I’d been aware of Musical.ly for some time (music messaging apps, along with artist subscription apps, is one of the areas of music innovation that I’m currently paying a lot of attention to). But what really woke me up to the power of Musical.ly was seeing my daughter use it. Within seconds she was creating her first video, finding friends and racking up the likes. In a very similar way to Instagram Musical.ly is a perfect fit for the tweens and early teens. It appeals to the peacocking psychology of kids as they explore and define their identities, and as they learn about friendships and social circles.

musicallyJust as with kids in the school yard competing for who’s got the most Instagram followers, Musical.ly taps this somewhat narcissistic drive to outperform the rest. But while selfies and filters are the language of Instagram for kids, on Musical.ly it is music. Users are presented with a curated selection of tracks to chose from against which they create their own videos, whether they be lip synching, sharp dance routines or creative videos. As a slightly over bearing parent I insisted my daughter did not reveal her face on Musical.ly so she set about creating endless streams of stop motion animation, ranging from her Converse walking themselves across the floor to a biscuit disappearing one nibble at a time, all with a song as the soundtrack.

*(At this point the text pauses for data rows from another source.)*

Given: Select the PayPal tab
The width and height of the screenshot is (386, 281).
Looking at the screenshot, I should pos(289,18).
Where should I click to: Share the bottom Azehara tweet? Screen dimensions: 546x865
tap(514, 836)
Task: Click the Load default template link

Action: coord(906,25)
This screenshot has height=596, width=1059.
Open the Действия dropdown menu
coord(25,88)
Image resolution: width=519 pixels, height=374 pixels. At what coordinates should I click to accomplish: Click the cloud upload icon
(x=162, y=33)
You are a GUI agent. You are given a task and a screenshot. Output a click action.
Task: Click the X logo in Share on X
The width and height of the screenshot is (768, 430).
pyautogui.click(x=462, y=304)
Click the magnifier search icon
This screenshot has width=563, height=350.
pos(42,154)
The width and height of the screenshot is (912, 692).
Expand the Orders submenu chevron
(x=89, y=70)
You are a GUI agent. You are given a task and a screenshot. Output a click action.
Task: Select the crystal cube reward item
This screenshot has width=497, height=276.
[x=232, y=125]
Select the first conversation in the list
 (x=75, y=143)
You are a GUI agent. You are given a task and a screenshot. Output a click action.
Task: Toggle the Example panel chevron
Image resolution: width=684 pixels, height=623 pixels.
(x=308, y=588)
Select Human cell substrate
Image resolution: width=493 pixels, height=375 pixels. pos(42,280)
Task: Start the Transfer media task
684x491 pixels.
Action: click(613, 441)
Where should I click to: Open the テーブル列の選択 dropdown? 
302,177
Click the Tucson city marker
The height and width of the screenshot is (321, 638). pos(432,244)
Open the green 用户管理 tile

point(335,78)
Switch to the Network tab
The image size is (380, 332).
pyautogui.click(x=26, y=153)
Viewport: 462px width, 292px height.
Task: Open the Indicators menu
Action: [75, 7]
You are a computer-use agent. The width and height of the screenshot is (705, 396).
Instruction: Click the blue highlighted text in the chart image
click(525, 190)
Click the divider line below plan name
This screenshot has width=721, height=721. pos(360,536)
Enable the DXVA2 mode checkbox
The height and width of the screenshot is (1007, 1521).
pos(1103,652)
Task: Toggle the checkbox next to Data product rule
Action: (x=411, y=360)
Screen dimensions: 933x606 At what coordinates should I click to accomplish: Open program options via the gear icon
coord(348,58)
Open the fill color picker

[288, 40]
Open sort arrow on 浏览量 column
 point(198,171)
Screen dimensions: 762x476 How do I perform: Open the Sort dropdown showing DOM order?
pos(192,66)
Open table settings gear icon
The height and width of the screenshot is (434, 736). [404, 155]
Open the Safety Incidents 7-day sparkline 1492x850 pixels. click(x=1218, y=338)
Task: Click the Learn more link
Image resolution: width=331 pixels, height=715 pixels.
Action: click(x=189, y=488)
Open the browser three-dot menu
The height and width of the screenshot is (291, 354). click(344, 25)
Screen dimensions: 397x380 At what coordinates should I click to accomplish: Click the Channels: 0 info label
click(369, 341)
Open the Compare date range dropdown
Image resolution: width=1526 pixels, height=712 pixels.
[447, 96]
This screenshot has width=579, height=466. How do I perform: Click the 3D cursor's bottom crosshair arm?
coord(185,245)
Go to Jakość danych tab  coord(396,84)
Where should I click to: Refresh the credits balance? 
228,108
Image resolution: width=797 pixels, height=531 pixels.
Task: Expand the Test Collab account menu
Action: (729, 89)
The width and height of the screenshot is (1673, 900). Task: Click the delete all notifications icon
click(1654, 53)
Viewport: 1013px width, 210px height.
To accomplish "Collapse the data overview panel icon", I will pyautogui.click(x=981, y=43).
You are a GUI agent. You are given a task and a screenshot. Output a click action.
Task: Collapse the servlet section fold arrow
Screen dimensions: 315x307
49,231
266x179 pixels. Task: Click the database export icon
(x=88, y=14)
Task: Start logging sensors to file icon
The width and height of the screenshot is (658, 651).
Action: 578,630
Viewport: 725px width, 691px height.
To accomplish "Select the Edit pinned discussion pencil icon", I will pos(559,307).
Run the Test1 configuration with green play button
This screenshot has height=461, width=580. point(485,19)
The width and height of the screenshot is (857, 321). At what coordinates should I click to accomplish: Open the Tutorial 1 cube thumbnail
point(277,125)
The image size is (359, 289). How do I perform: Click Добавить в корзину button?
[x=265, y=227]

This enforced creativity appears to have paid dividends as she quickly amassed followers and requests to collaborate.

The 15 Second Song

All well and good, but the really interesting bit for me was that each of the songs used in the videos was between 15 and 25 seconds long. Yet she plays the videos back again and again, on loop, as do her followers. So she ends up listening to, for example, 15 seconds of Justin Bieber’s ‘Sorry’ sound tracking her self-propelled Converse many, many more times than she ever listened to the full song. Musical.ly will doubtlessly pitch this to rights owners as ‘discovery’. But it’s not. It is consumption in its own right, and like we’ve never really seen before. The 15 second hook is the song. The other 3 minutes are unnecessary baggage.

Breaking Free Of The 3 Minute Straight Jacket

We have the the 3 minute pop song because that’s what radio wanted, not because that is how long a song should naturally be. So now that we are becoming freed of the constraints of radio schedules, 7 inch vinyl and other analogue formats, there is no reason that the 3 minute straight jacket should dominate anymore. There have long been exceptions, such as Queen’s ‘Bohemian Rhapsody’ (5.55) and Napalm Death’s ‘You Suffer’ (0.01). And although the pop music average remains firmly nailed to 3 minutes, change is a-coming. For example, Canadian Shawn Mendes, now firmly signed to Universal Music’s Island, found his way to fame by releasing 6 second songs on Vine. Generation Edge (i.e. Millennials aged 16 or under) have more apps, entertainment and technology competing for their attention than any previous generation. It’s not so much that their attention spans are shortening, but that they simply cannot afford to focus on any one thing too long else they miss out on everything else.

The changing structure of pop songs to feature hooks throughout, rather than simply in the chorus, means that in many ways pop songs are already becoming a stitched together collection of mini-songs. They inherently lend themselves to being unbundled. Musical.ly and its model of super-short-form music experiences is by no means the entire future of music consumption and creativity, but it absolutely does represent an entirely new strand of both of those.

The Orchard’s co-founder Scott Cohen started suggesting a few years ago that the future of the song could mean embracing 30 seconds as a creative format. It’s beginning to look like Scott may have called it right.